• GOAL OF THE EXERCISE
Go through the records and filter out every line lacking the word "agent"; copy the lines that remain.

• DATA TO PROCESS
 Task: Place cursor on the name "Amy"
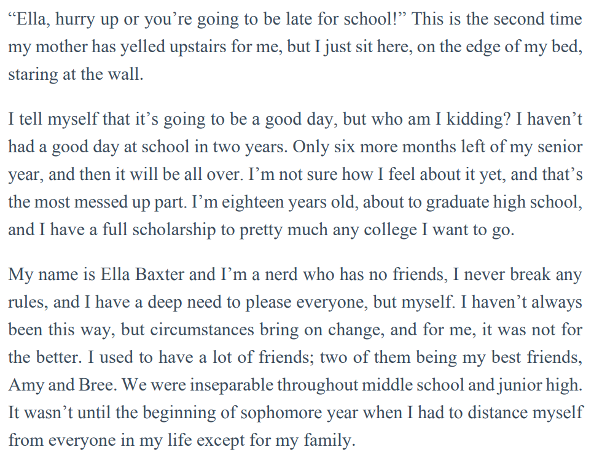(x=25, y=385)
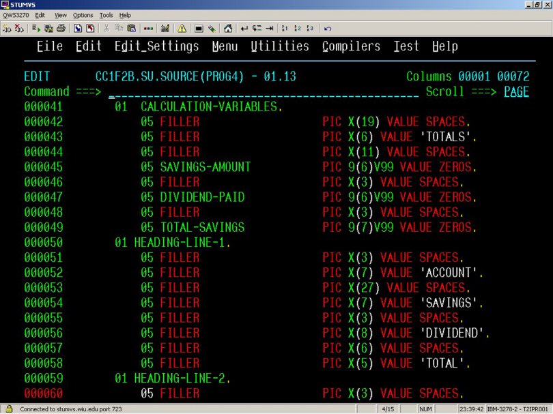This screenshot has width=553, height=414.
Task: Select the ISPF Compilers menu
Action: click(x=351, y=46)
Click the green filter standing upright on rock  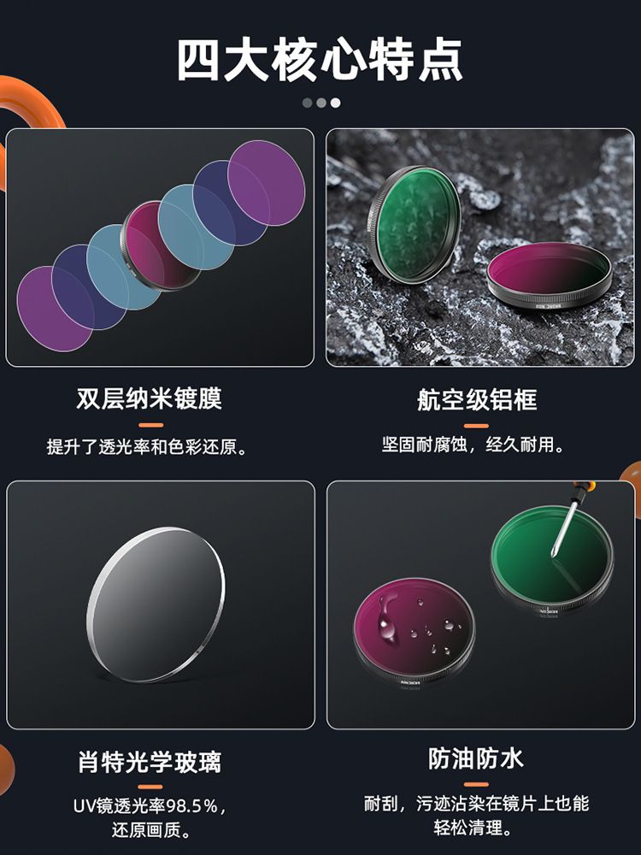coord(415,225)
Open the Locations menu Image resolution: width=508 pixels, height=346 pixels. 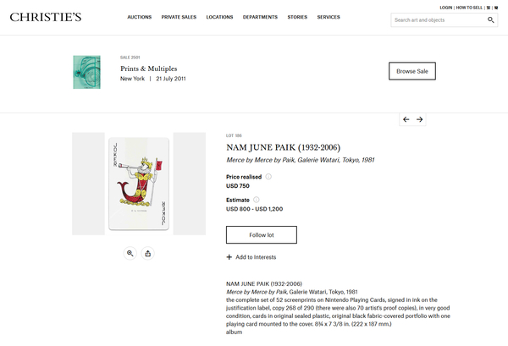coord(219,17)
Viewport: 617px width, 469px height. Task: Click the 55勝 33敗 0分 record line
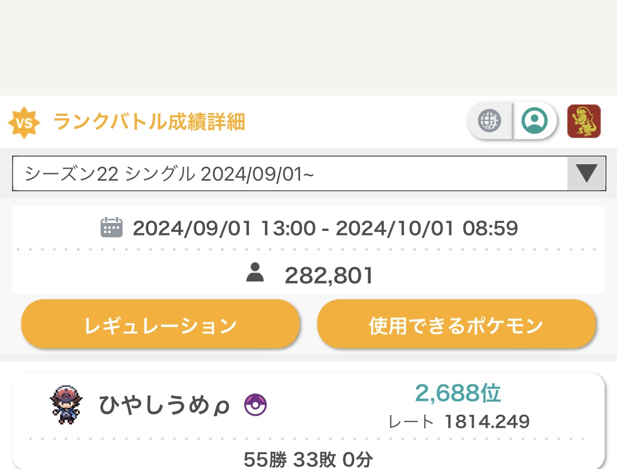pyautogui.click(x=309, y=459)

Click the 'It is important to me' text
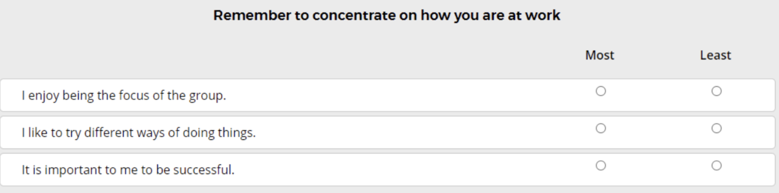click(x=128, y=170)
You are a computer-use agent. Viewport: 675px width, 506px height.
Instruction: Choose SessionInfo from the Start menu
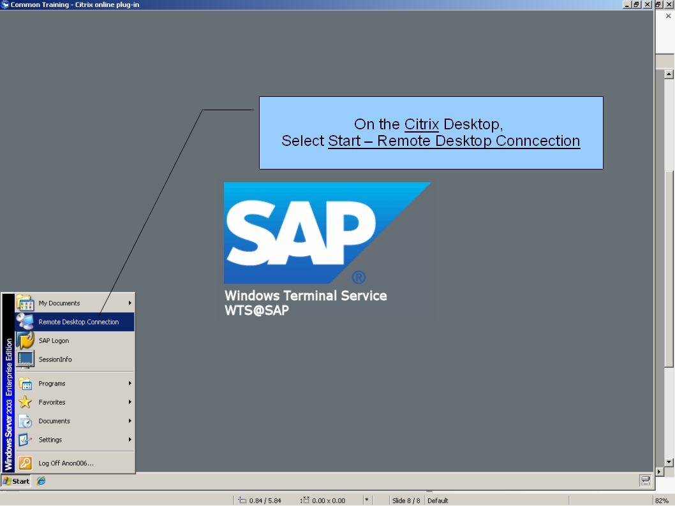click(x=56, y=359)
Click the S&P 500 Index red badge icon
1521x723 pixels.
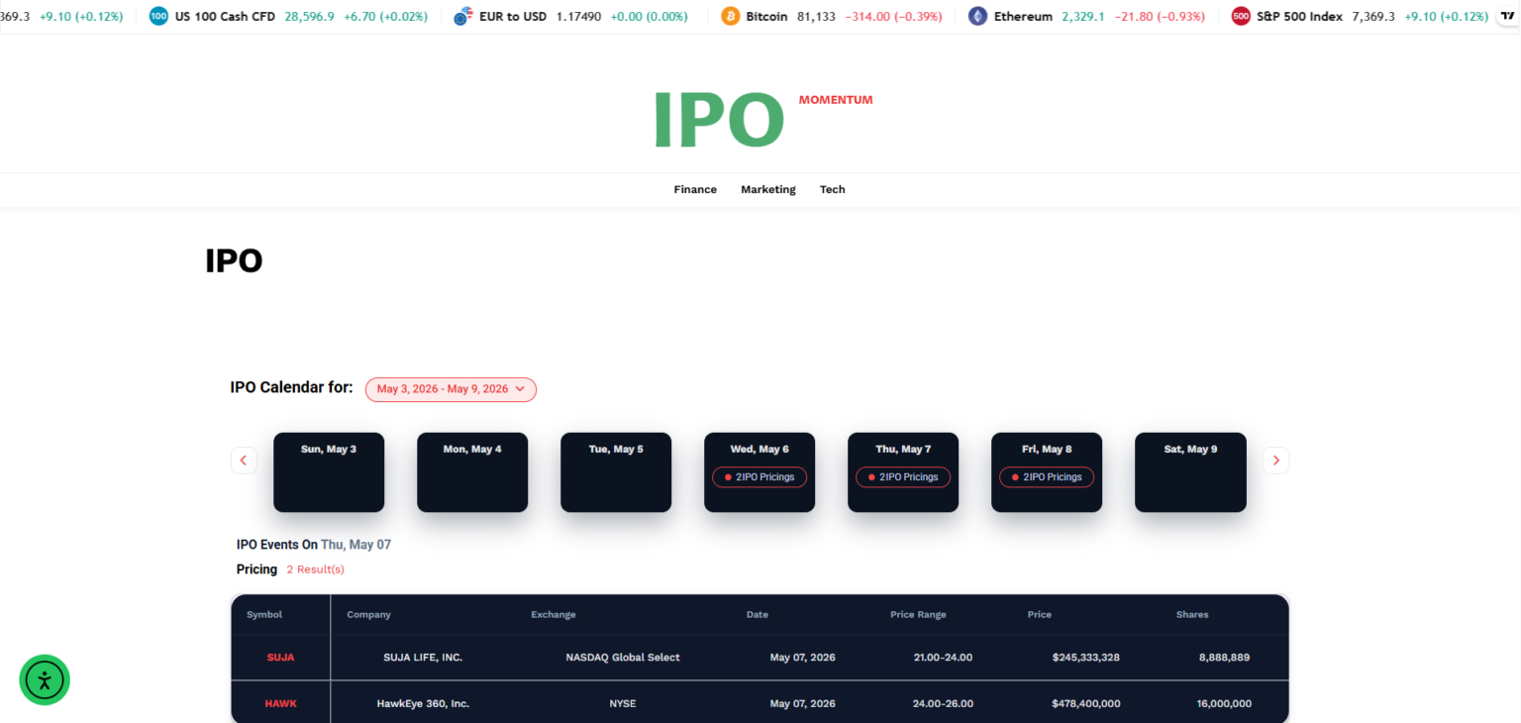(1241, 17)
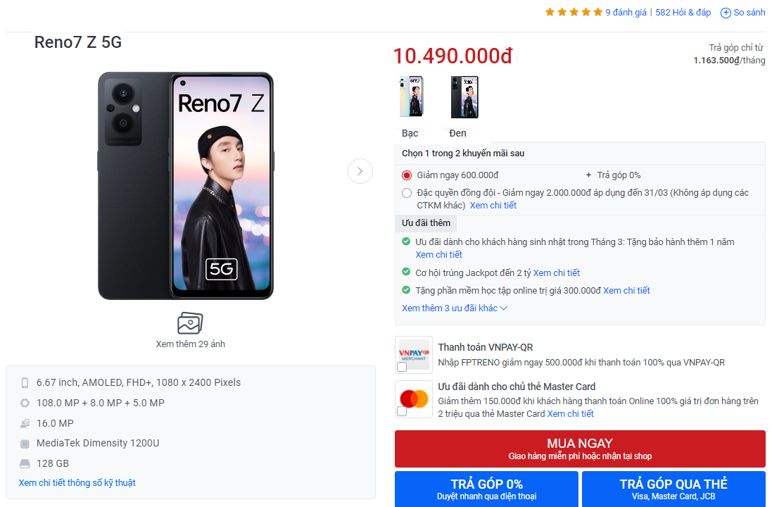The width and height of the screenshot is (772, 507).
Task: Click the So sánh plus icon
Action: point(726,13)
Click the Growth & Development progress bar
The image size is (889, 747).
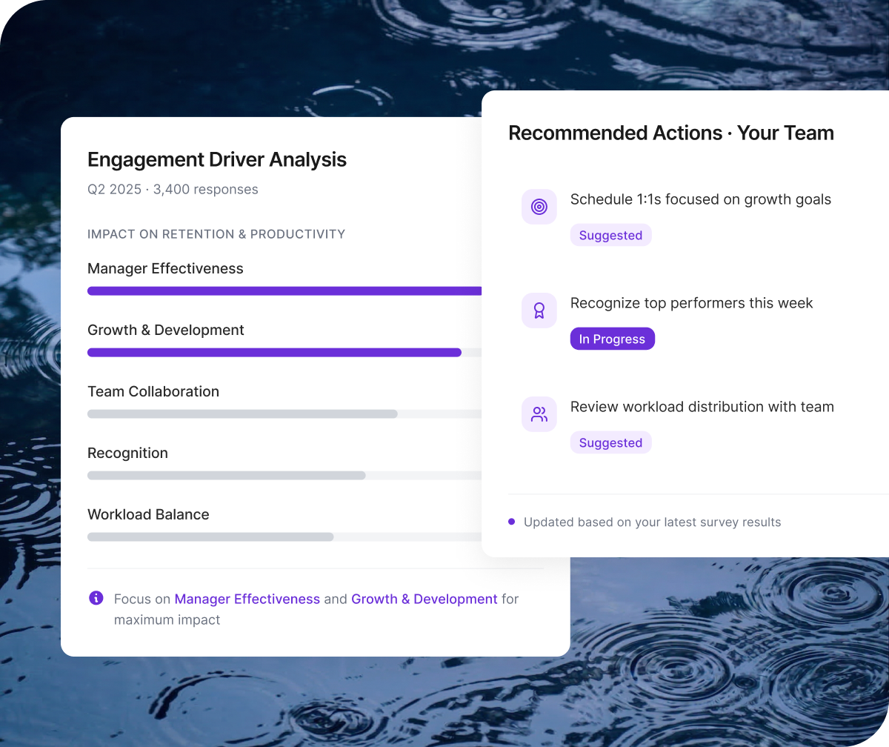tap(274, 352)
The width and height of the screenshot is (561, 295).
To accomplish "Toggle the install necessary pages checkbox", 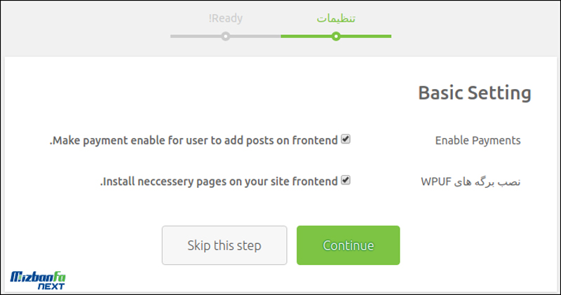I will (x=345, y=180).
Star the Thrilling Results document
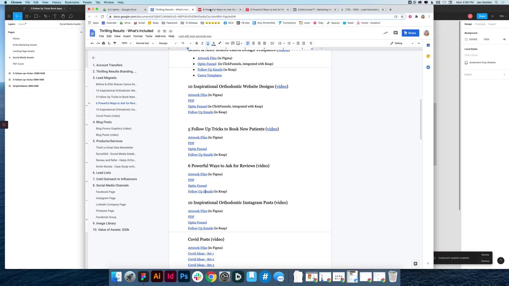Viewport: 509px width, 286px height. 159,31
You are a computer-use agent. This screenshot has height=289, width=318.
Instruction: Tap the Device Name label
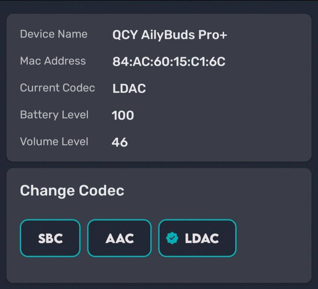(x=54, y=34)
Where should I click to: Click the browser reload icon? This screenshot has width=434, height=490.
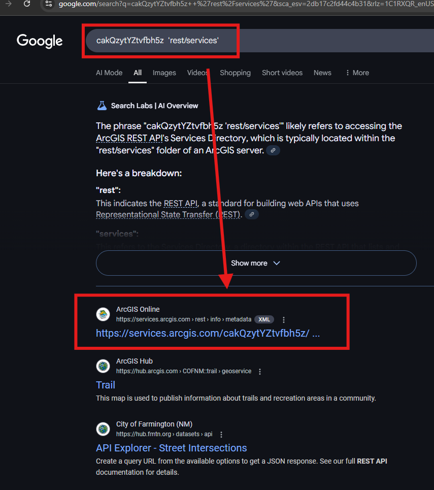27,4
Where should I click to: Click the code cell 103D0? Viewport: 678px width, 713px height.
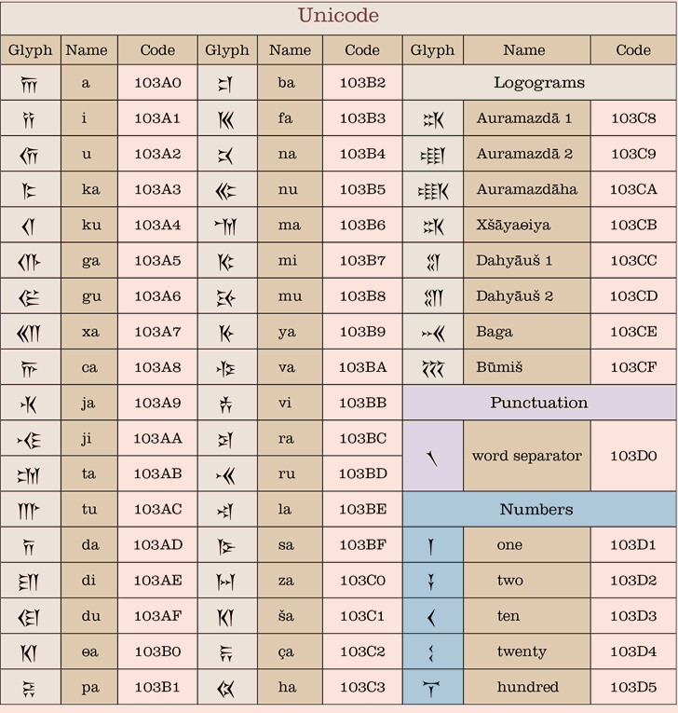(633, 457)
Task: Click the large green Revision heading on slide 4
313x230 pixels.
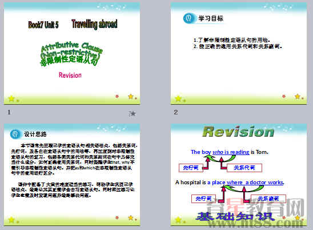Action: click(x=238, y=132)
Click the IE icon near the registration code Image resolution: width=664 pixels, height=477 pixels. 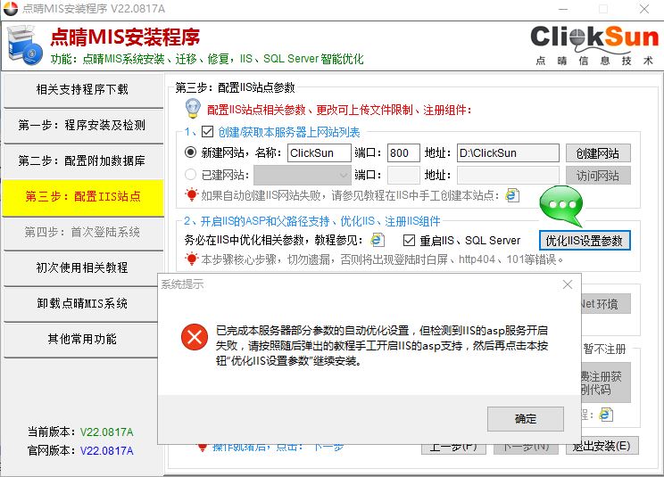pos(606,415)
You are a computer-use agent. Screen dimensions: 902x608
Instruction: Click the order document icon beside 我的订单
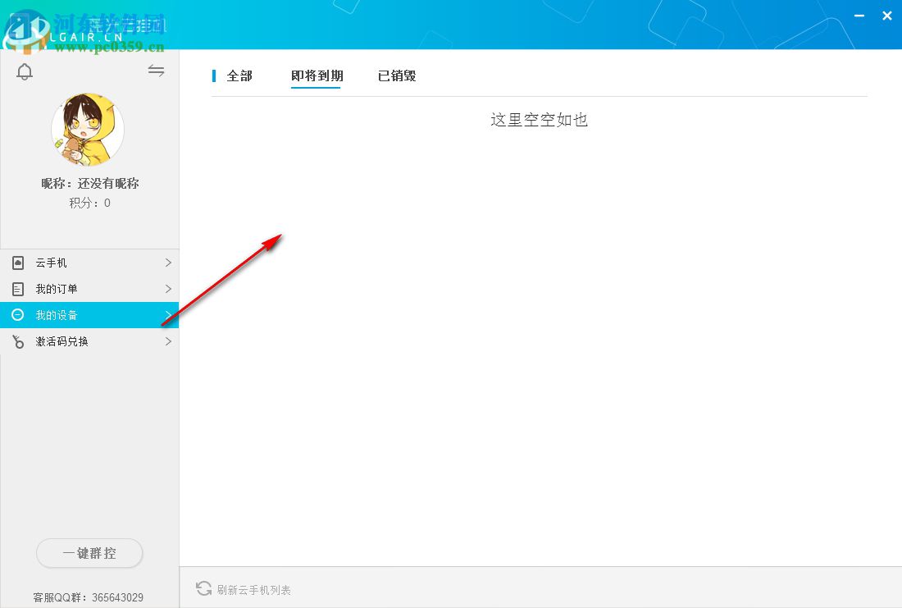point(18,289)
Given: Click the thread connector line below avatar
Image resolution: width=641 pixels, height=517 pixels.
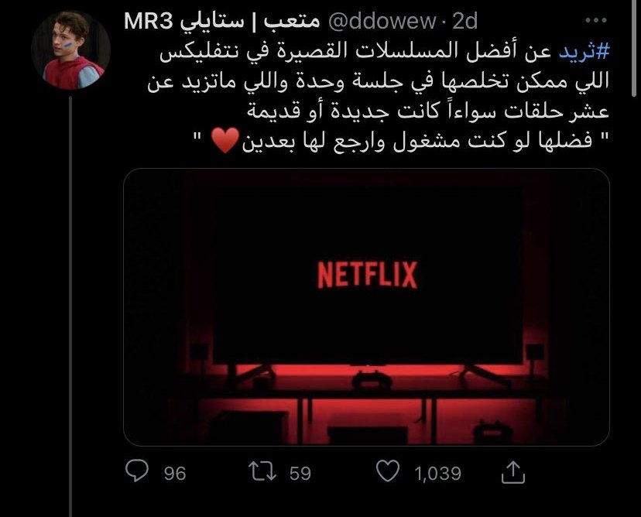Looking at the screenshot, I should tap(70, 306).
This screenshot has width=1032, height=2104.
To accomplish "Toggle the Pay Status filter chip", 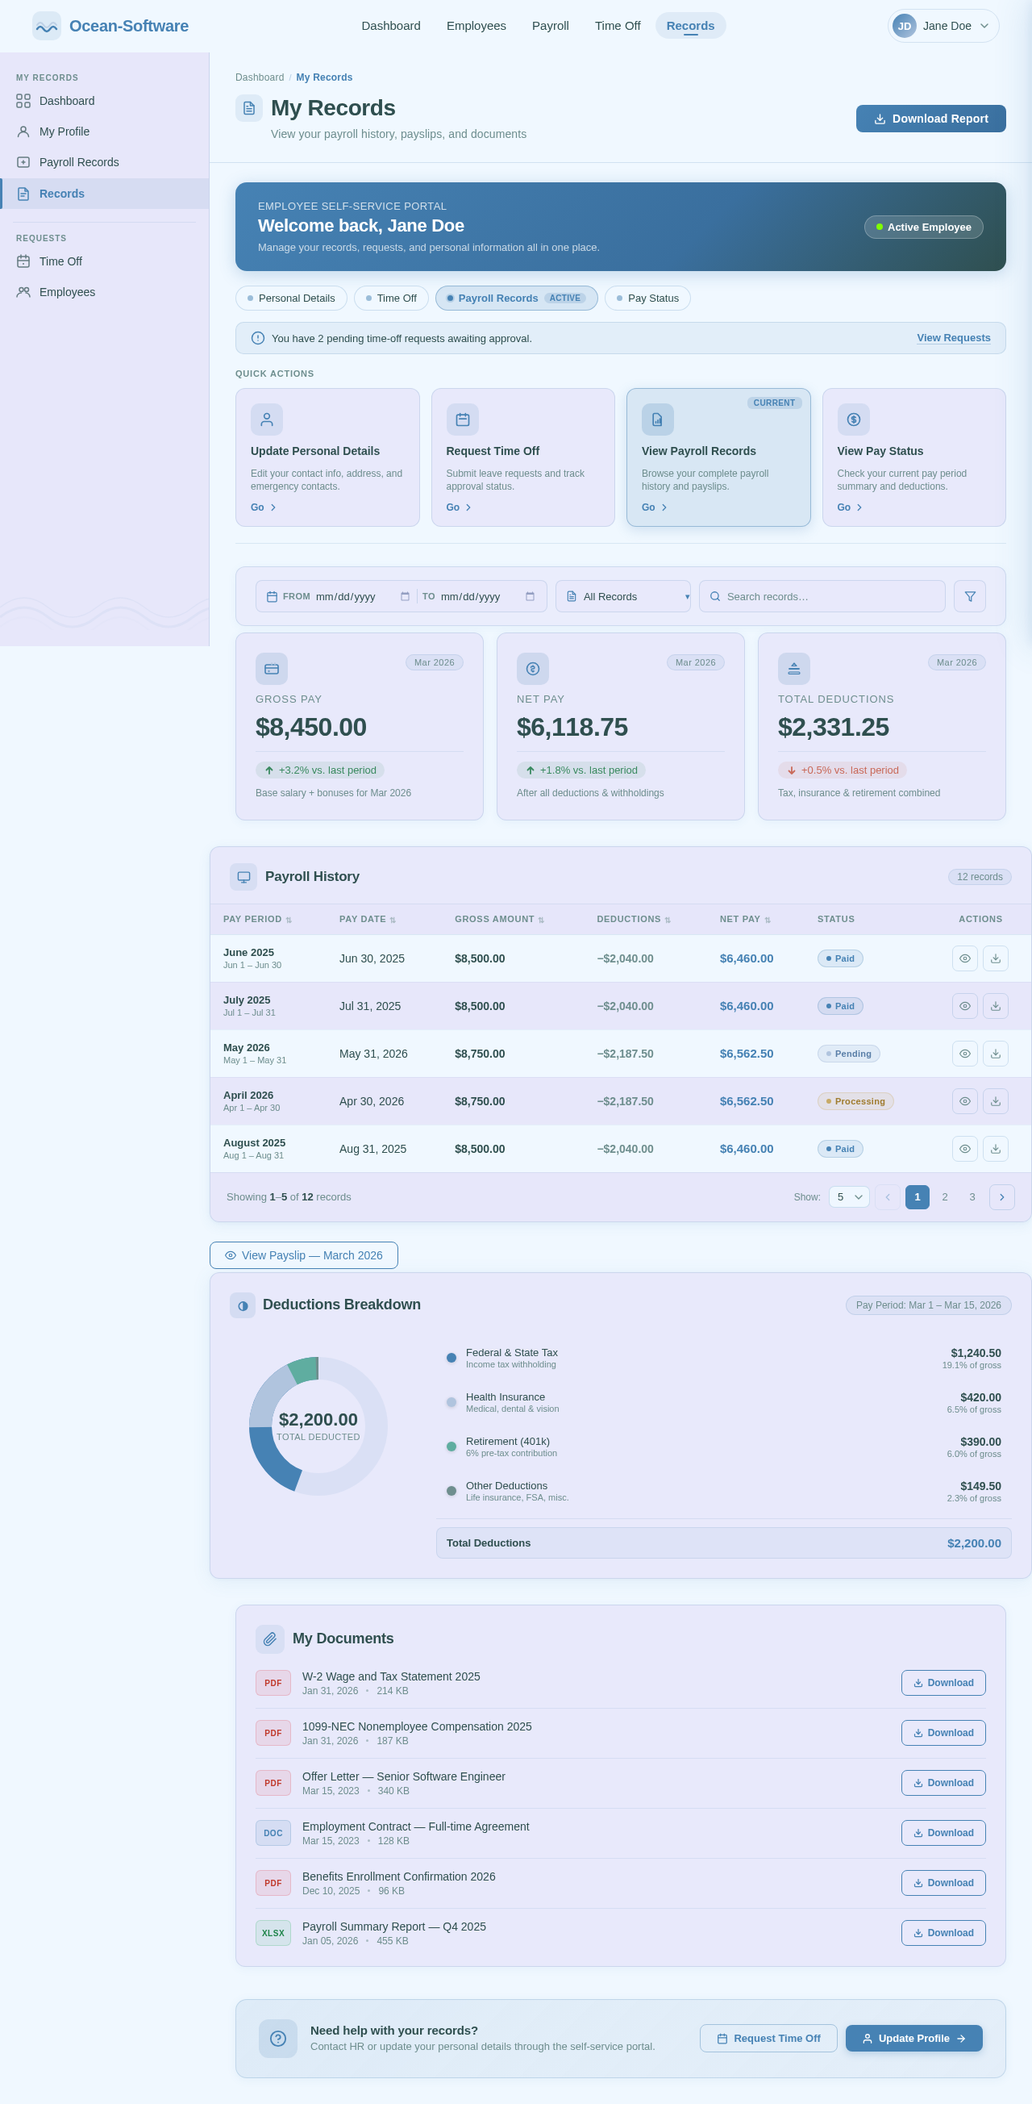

• RESULT
You are a computer-use agent. Viewport: 675px width, 506px height.
You are a computer-use agent. This screenshot has height=289, width=318.
You are a computer-use agent. Screen dimensions: 902x608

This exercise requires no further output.